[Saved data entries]
"""

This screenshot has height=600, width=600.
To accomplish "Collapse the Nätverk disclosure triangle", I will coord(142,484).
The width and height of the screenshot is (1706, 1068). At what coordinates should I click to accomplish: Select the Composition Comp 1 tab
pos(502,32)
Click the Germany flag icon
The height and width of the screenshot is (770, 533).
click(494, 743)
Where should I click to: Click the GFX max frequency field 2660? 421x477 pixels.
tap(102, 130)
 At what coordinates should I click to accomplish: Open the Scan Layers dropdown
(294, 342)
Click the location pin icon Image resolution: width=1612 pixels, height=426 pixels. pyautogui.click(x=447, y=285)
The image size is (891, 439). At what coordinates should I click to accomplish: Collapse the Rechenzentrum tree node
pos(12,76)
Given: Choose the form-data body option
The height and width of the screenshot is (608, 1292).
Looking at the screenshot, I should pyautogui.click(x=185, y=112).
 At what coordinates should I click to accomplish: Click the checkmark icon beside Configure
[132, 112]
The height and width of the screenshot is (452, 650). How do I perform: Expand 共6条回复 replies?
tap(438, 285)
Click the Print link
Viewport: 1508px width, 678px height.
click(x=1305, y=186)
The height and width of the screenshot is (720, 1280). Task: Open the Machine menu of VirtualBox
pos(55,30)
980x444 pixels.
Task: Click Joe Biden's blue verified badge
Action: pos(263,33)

"""

• PROBLEM TO SOLVE:
Copy the entries exactly as they appear.

• SOLUTION:
This screenshot has height=600, width=600.
To accomplish "Collapse the Nätverk disclosure triangle", I will coord(142,484).
The width and height of the screenshot is (1706, 1068). At what coordinates should I click to accomplish: Select the Composition Comp 1 tab
pos(502,32)
Click the Germany flag icon
The height and width of the screenshot is (770, 533).
click(494, 743)
Where should I click to: Click the GFX max frequency field 2660? 421x477 pixels.
tap(102, 130)
 At what coordinates should I click to accomplish: Open the Scan Layers dropdown
(294, 342)
Click the location pin icon Image resolution: width=1612 pixels, height=426 pixels. pyautogui.click(x=447, y=285)
The image size is (891, 439). At what coordinates should I click to accomplish: Collapse the Rechenzentrum tree node
pos(12,76)
Given: Choose the form-data body option
The height and width of the screenshot is (608, 1292).
Looking at the screenshot, I should pyautogui.click(x=185, y=112).
 At what coordinates should I click to accomplish: Click the checkmark icon beside Configure
[132, 112]
The height and width of the screenshot is (452, 650). How do I perform: Expand 共6条回复 replies?
tap(438, 285)
Click the Print link
Viewport: 1508px width, 678px height.
click(x=1305, y=186)
The height and width of the screenshot is (720, 1280). Task: Open the Machine menu of VirtualBox
pos(55,30)
980x444 pixels.
Task: Click Joe Biden's blue verified badge
Action: pos(263,33)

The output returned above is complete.